> Goal of the exercise
Rewrite the rows below, everything from the line containing "Image resolution: width=1200" down to the line containing "coord(113,45)", as a two-column CSV with headers instruction and click_point. Give one CSV line per row, put each field in quotes with line breaks turned into spaces, and leave out the pictures.
— start of Input —
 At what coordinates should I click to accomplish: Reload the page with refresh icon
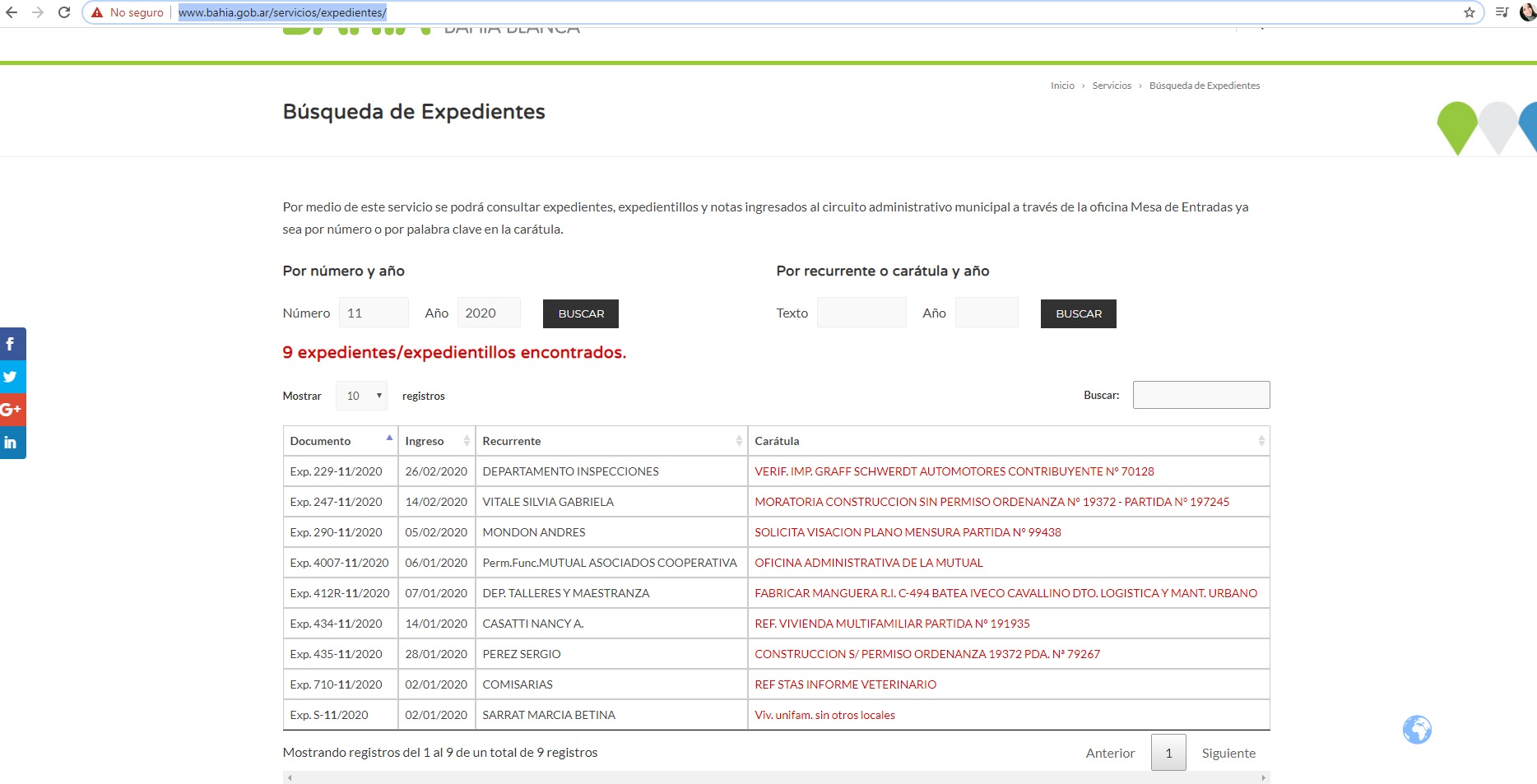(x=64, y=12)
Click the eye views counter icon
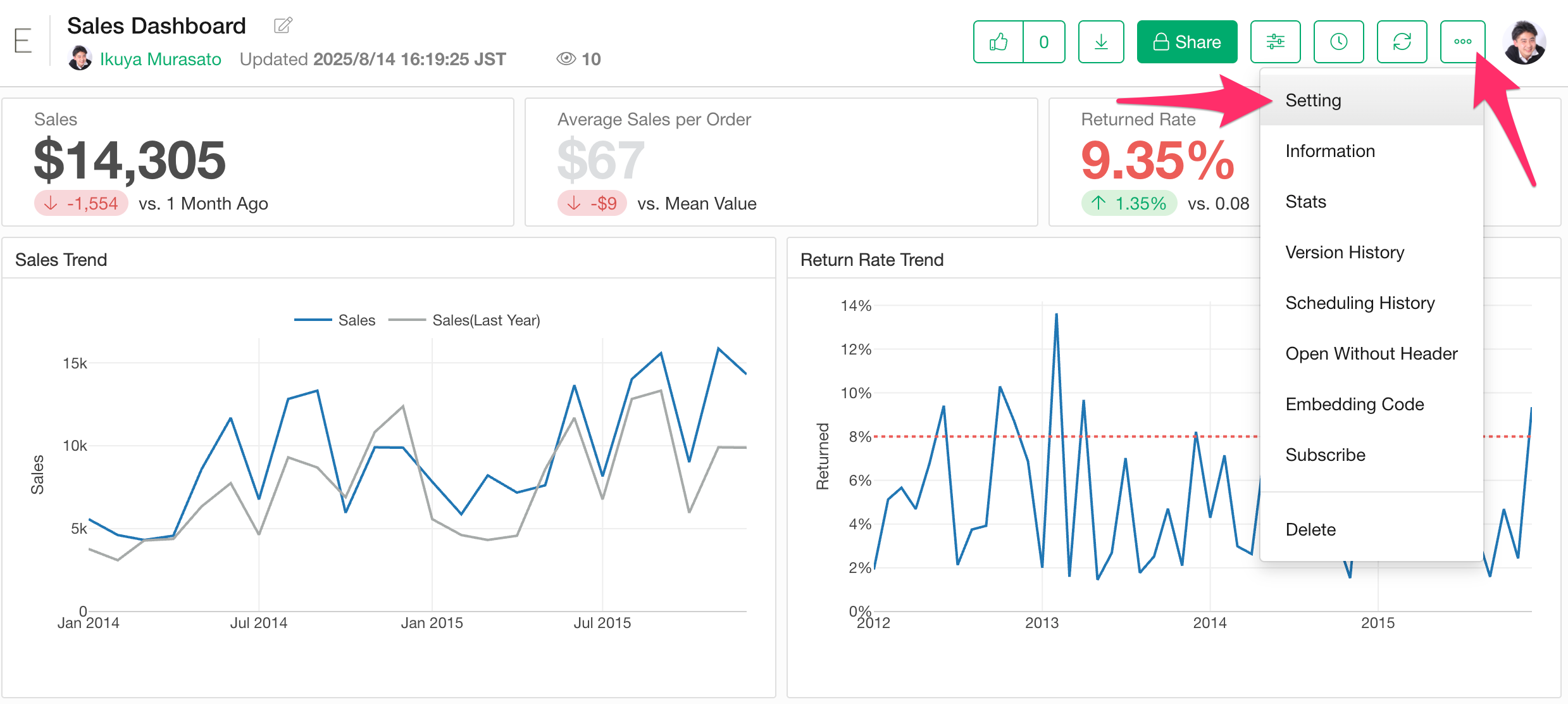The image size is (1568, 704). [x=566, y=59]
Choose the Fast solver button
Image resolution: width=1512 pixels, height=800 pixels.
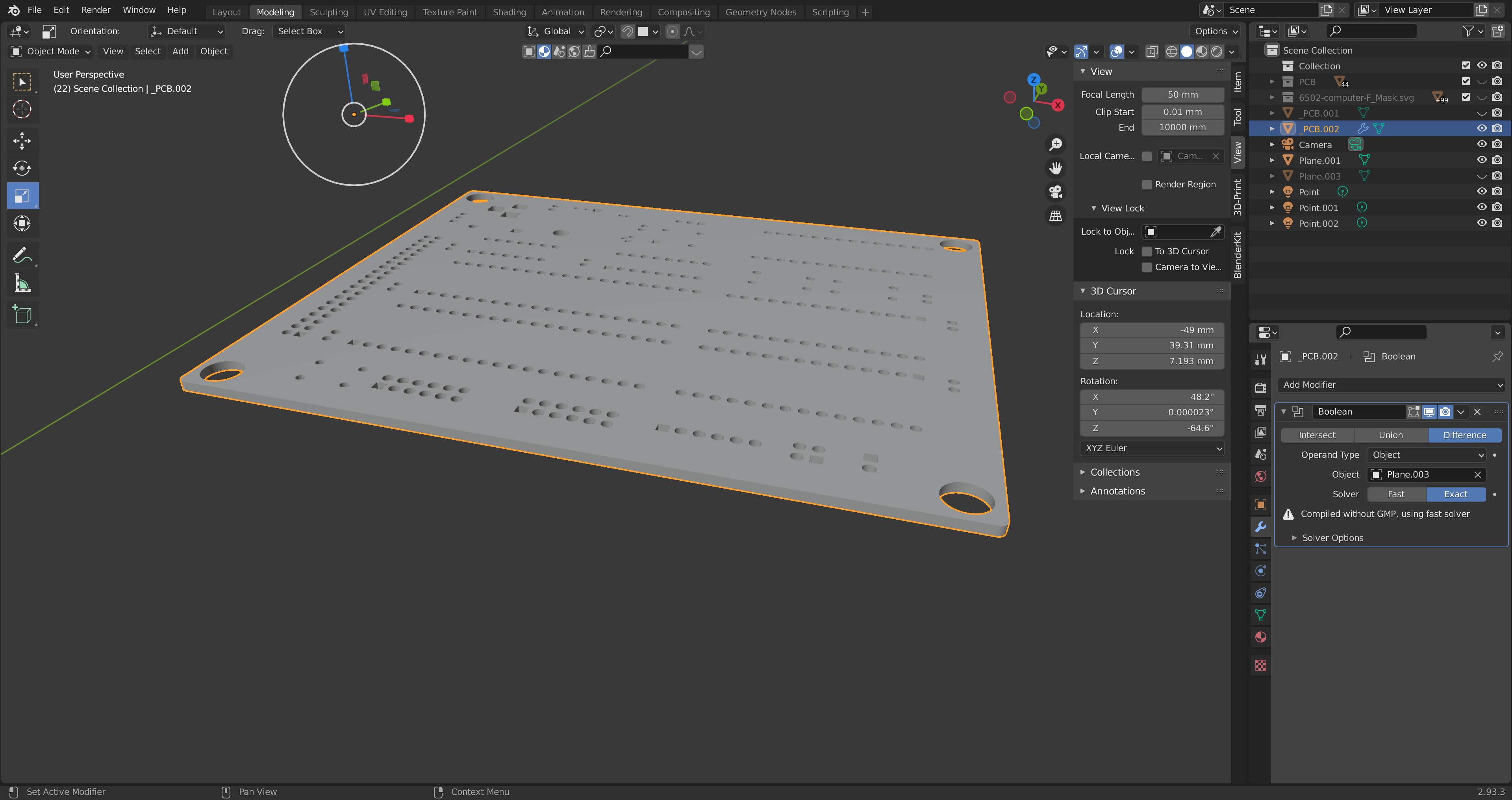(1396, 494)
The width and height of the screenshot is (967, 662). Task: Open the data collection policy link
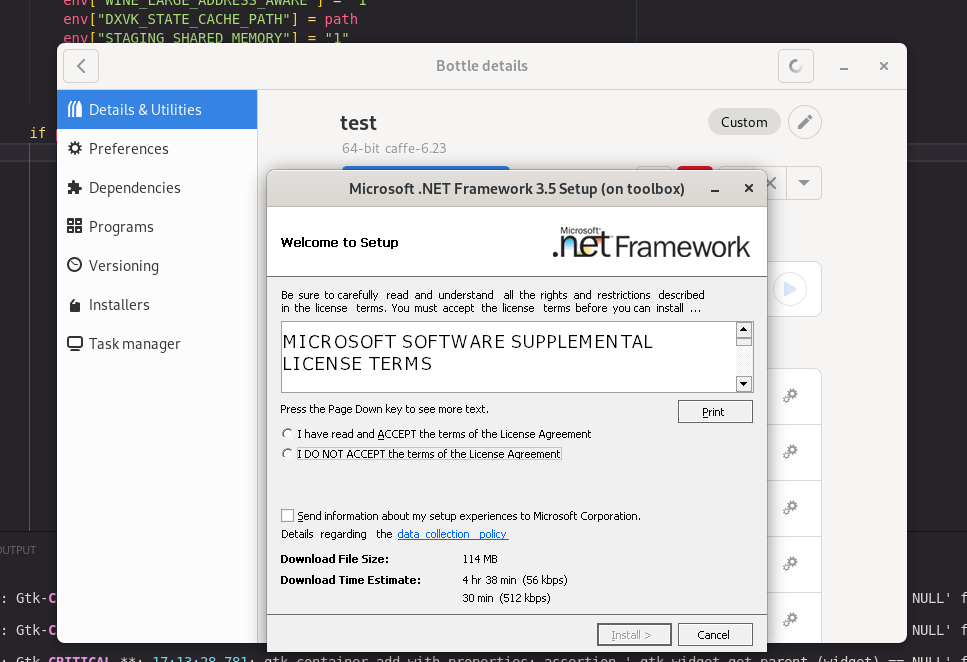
— end of Input —
— start of Input —
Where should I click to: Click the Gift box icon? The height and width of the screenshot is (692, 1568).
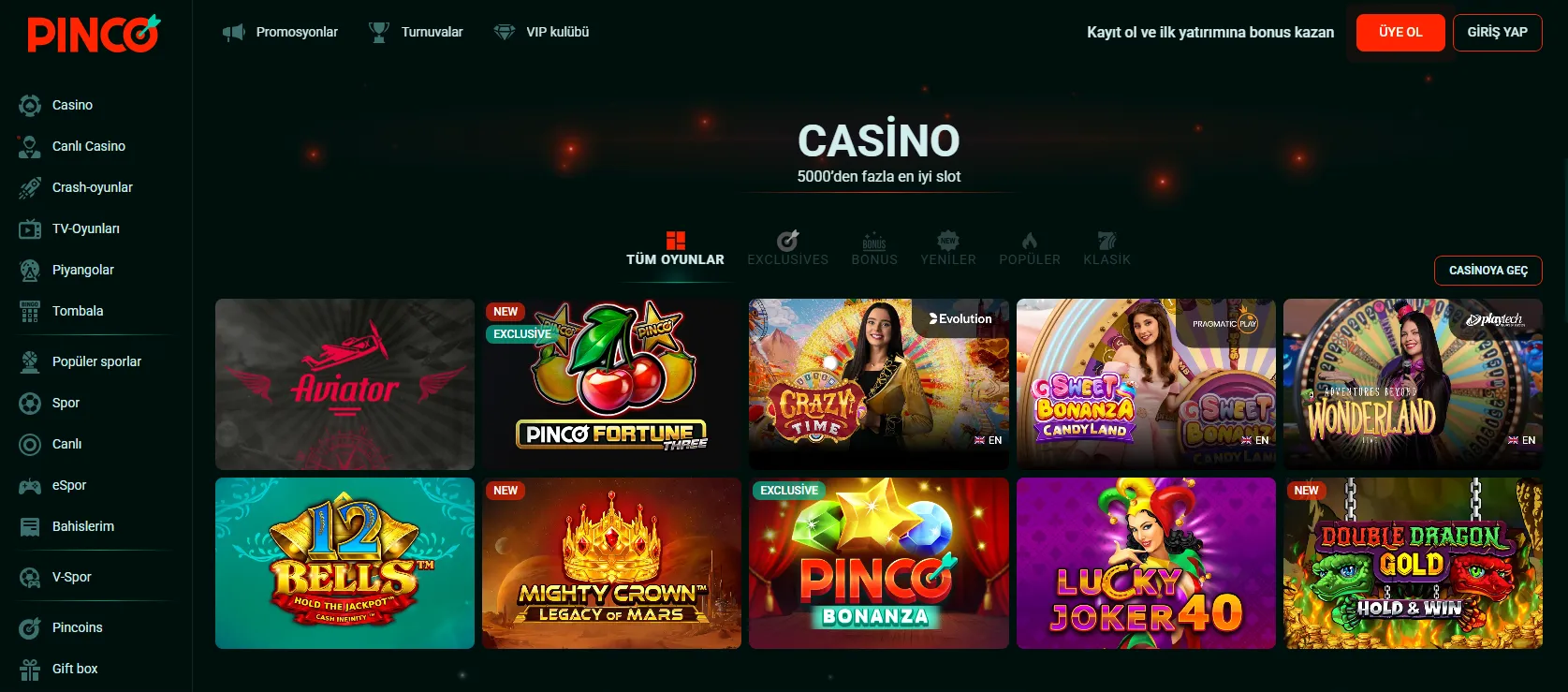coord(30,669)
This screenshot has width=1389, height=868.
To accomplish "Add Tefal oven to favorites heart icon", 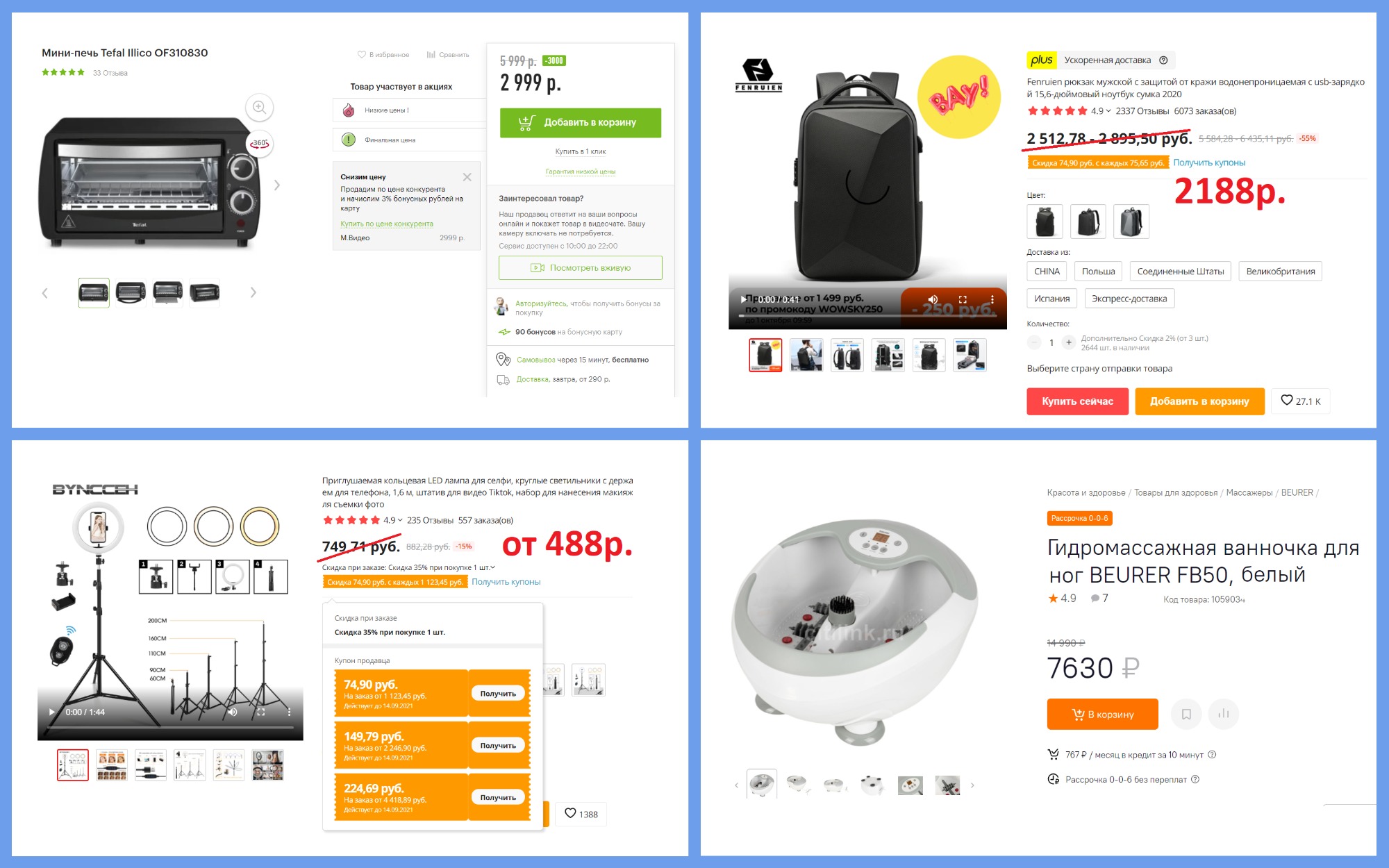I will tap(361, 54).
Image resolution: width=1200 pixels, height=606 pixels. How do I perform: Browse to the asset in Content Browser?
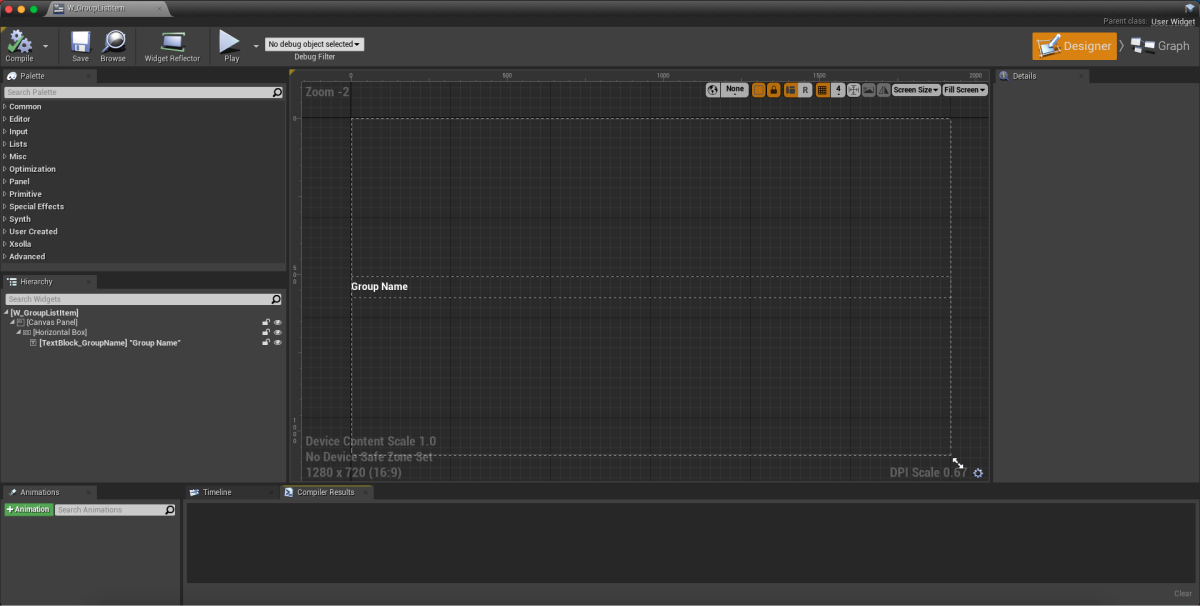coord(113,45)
— end of Input —
> Result
instruction,click_point
"Image resolution: width=1200 pixels, height=606 pixels. How do I perform: Browse to the asset in Content Browser?","coord(113,45)"